The coefficients b and c in Eq. 7b depend on turbulent length scale in the canopy, soil-surface roughness and turbulence intensity in the canopy, which are discussed in Sauer et al. (1995), Kondo and Ishida (1997) and Kustas et al. (2016). \(C'\) is assumed to be 90 \(\text{s}^{^1/_2}\,\text{m}^{-1}\) and \(l_{\mathrm{w}}\) is the average leaf width (m).

Wind speed at the heat source–sink (\(z_{0{\mathrm{M}}}+d_0\)) and near the soil surface was originally estimated using Goudriaan (1977) wind attenuation model (Eq. 10)

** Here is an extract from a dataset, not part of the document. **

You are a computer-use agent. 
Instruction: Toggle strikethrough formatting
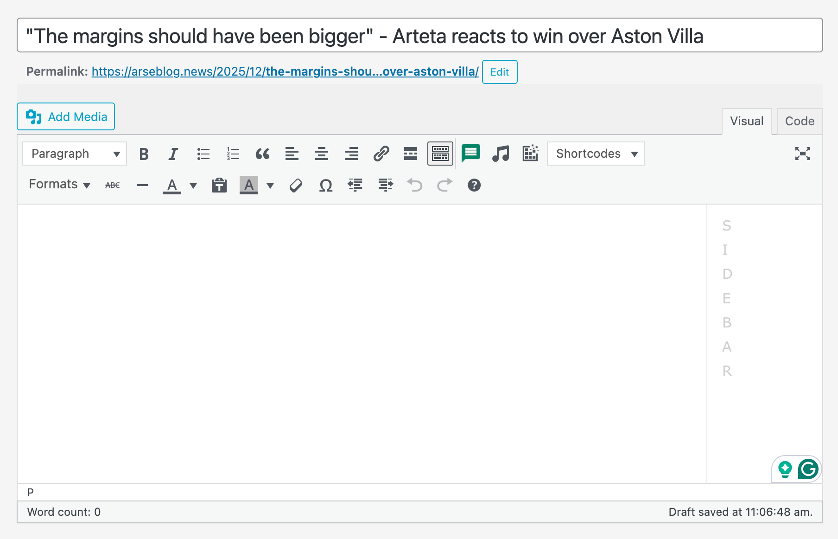click(113, 186)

$$\begin{aligned} U\left( z\right) =U_{\mathrm{C}}\exp \left[ -a_G\left( 1-z/h_{\mathrm{c}}\right) \right] \end{aligned}$$
(10)
$$\begin{aligned} a_G=0.28\text{LAI}^{2/3}h_{\mathrm{c}}^{1/3}l_{\mathrm{w}}^{-1/3}. \end{aligned}$$
(11)

Since Eqs. 59 are interrelated, an iterative scheme is performed until the convergence of L and \(u_*\) is reached. The iterative process is as follows: neutral conditions are firstly assumed (\(L\rightarrow {}\infty\), \(\Psi _{M}\left( \zeta \right) =0\) and \(\Psi _{H}\left( \zeta \right) =0\)) and an initial estimate of H is calculated using Eqs. 8 to 5, and E with Eq. 4. An initial value of L is then obtained from Eq. 9 and the stability functions are then calculated, which gives a new friction velocity (Eq. 8) and resistance set (Eq. 7) and new estimates of H and E (Eqs. 65 and 4). L is recalculated again and the process continues (Eqs. 95) until the change in L and \(u_*\) between two successive iterations is lower than a certain threshold.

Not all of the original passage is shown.